They Caught the Last Train for the Coast ; The Day the Music Died - AI generated image

They Caught the Last Train for the Coast ; The Day the Music Died

Recently, I've been experimenting with Suno and Udio, two generative AI tools that create music from prompts—like Midjourney for images. Surprisingly, the results are quite good! Suno and Udio each have slightly different interfaces and interpret prompts in their own ways. I've noticed that Suno tends to deliver more polished results, albeit the most predictable ones. Udio, on the other hand, is less polished but occasionally produces interesting, unconventional outputs.

Music creation traditionally required decades of dedication, and complex collaborations—from composers to musicians to sound engineers—to produce a masterpiece. Now, an AI can generate a decent song complete with lyrics, prosody, instrumentation and mixing in about 30 seconds. This means anyone can create music without years of training or the need for extensive manpower. The market is about to be flooded, big time! 😅

Some people have expressed concerns about how this will affect platforms like Spotify, but I believe that in the long run, most people will not need a “repository” of music when you can endlessly generate new song in any style on demand.

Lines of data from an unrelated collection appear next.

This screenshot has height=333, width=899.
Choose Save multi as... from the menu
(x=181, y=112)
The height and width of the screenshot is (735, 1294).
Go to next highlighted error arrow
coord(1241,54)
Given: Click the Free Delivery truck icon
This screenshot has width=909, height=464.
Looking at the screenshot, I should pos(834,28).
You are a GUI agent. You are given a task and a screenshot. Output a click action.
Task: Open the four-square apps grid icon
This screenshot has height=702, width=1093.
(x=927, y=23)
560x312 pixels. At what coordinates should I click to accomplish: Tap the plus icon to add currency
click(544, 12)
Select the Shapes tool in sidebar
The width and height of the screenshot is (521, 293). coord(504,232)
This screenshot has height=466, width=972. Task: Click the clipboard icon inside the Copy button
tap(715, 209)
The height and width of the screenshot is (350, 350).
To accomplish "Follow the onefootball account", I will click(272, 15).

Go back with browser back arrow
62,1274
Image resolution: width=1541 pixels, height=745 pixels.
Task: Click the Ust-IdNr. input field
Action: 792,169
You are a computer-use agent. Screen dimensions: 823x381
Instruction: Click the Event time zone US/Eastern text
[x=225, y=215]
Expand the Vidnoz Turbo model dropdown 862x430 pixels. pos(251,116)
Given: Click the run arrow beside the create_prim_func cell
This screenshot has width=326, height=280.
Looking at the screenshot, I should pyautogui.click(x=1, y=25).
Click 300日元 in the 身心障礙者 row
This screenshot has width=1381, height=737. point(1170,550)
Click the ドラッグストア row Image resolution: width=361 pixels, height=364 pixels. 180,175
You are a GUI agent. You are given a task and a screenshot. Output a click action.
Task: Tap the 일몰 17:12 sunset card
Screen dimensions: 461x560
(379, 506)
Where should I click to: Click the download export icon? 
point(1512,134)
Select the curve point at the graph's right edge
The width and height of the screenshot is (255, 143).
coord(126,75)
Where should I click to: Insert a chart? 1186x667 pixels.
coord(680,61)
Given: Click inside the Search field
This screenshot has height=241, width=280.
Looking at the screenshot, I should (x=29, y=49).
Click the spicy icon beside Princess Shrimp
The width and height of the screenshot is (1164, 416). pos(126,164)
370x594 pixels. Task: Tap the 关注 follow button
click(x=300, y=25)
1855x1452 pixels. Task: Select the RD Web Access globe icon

So, does AI really make good music? No, it produces acceptable songs. They will get better soon enough though.

Will it create truly great music in the future? Probably not. As the technology improves, the output will become cleaner and more refined, hence bland and forgettable: AI is optimized to search for, and output the most likely strings of words, chords, or pixels. But, the best music often embraces the unlikely: the weird stuff, the accidents, the dissonant, the noise and the silence.

AI may soon replace acts like AKB 48 and BTS (thank God!!), but I am curious to see if it will ever replace Frank Zappa. 😬

The day it does, I'll buy a ticket for the Coast.